The EGI Technical Forum has gotten under way today here in Lyon, and this is the first of a few posts which I'll be giving. I was asked to provide a different perspective than what could usually be expected, one from an "African" point of view. Indeed, this TF has a large (compared to previous EGEE/EGI meetings) African participation, thanks to the EUMedGrid User Forum, which is co-located, but the continent is still extremely under-represented in these spheres. My work over the last couple of years has been to a large extent trying to change this, focussing of course on my own country, where i coordinate the national grid, but including as well the 20-odd institutes working on the HP-funded, UNESCO run "Brain Gain Initiative".
But first let me explain the meaning behind the title of this post. I'm attending the meeting with a few hats (as I'm sure most of my colleagues are) :
- Coordinator of SAGrid, to sign the MoU for resource infrastructure providers between South Africa and EGI.eu
- member of the CHAIN project, representing the Sub-Saharan region (we have a closed project meeting on Tuesday)
- Coordinator of SAGrid, presenting to the CHAIN workshop (overview of SA scientific applications)
- finally, I'll be at the EUMed User Forum, presenting some of the work we've done in the human language research domain.
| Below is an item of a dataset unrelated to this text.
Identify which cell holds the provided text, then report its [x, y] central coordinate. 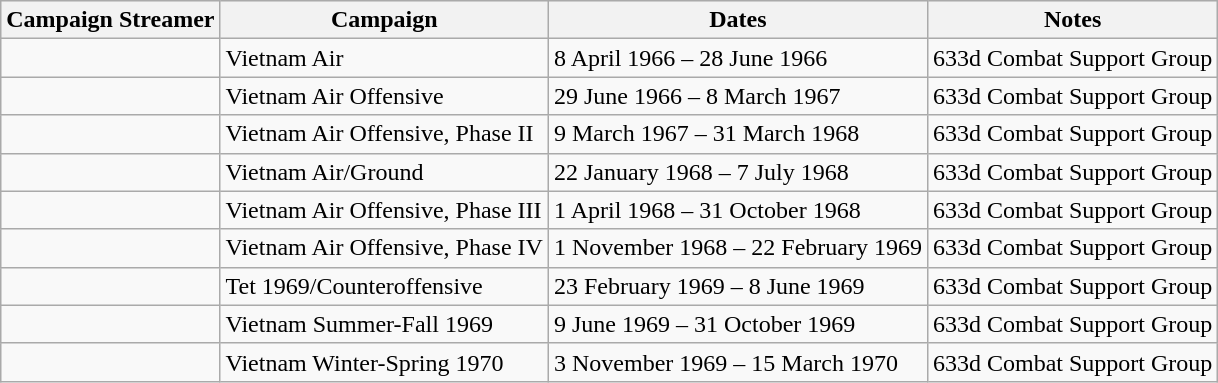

So, I really feel like there's not enough time and not enough "Bruce" to go around. As an aside, this is a strategic issue which is being resolved in South Africa, via the CHAIN project, to develop a sustainable support and development strategy, by specifying more concrete and refined roles, and resources assigned to the people involved in the project. During this time, when the final touches are being put into place for AfricaROC, we have a lot of work to do to keep up with developments in Europe, and make sure that our work in Africa is coherent with the rest of the world.
I'm very proud to be able to represent my country in this meeting and look forward to meeting old colleagues and new. What is more, I'm extremely excited about the enthusiastic researchers in Africa who are wanting to jump on the grid. We're working hard to remove barriers to entry, and ensure that they have access to the biggest and best infrastructure possible.